He gave her a piercing glance and went away to make a telephone call. Prabha Devi stared at his back, dejected.
For so many years now, this has been the tone of voice he uses when he talks to me. Halfway between a reprimand and a lesson … why does it rankle now when it never did before? Prabha Devi asked herself. Perhaps it is his disappointment speaking. For the woman I have become. A meek, mean-spirited shadow of who I was. How could any man not be irritable when faced with the thought of spending a lifetime with such a woman? And yet, I do not know how to change; how to restore the balance of our relationship … It seems to me more and more that I know nothing.
A week after Deepavali, Prabha Devi decided that the day had arrived. She told Jagdeesh that she had enrolled in a baking class for three weeks.

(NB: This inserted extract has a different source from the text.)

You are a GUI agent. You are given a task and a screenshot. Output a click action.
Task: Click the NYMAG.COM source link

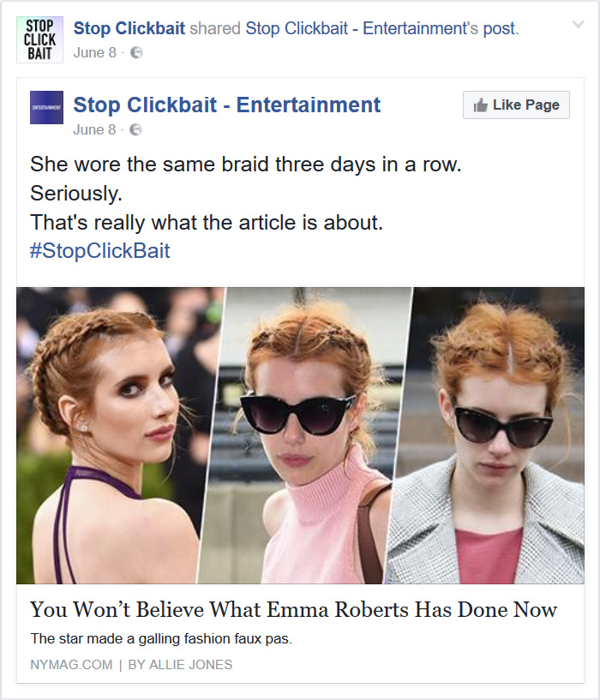click(71, 664)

‘Why?’ he asked curiously.
‘Why not?’ she retorted.
Jagdeesh looked at her in surprise. For a second, he thought he saw the woman she had once been. The spirited sensual creature who had whetted his senses with her dazzling smiles, mercurial disposition and exacting body. This Prabha Devi was the keeper of his home and the mother of his children. She listened. She obeyed. She lived on the outposts of his life. And frankly, he found himself getting a little irked by her complete lack of self-worth. What was this sudden fascination to learn to bake, to do something more with her time, he wondered.
Prabha Devi was oblivious to the gyrations of Jagdeesh’s mind. All she could think of was the moment when she would feel the waters of the pool surround her.

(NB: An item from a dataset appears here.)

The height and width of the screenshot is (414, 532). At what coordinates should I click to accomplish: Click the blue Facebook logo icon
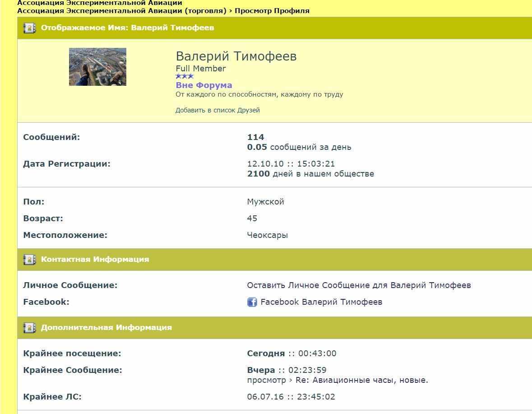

Prabha Devi walked to the swimming pool with a hollow feeling in the pit of her stomach. Part fear, part excitement. With a little girlish giggle, she thought how it reminded her of her wedding night when she was led to the flower-bedecked
bedroom. Jagdeesh had waited for her there. The pool waited for her here.
Prabha Devi stood in the changing room, uncertain. Should she keep her bra and panties on? Or should she strip completely before she pulled the swimming things on? In the end, she took off her underclothes, smeared herself with sunscreen lotion and put on the swimsuit-bicycling shorts combination. She wrapped a bath towel around her, put on the cap to keep her hair dry, left her stick-on bindi on her forehead and holding the float walked to the pool.
The pool attendant gave her a curious look. She hesitated. How could she take her towel off when he was around? ‘What are you doing here gawking at the pool? Don’t you have anything else to do?’ she demanded in her most imperious manner.
‘I’m on lifeguard duty, madam,’ he stuttered.
There was nothing she could do but pretend that he wasn’t there. She began to walk towards the pool.
‘Excuse me, madam,’ he mumbled, ‘you have to take a shower before you enter the pool. It’s the rule,’ he said, pointing to a wall where the pool rules were clearly written in red paint. Dictates about long hair and swimming caps; showering; eatables and drinks; proper swimming attire and behaviour; diving and unaccompanied children below twelve; and the club authorities not being responsible for any accidents …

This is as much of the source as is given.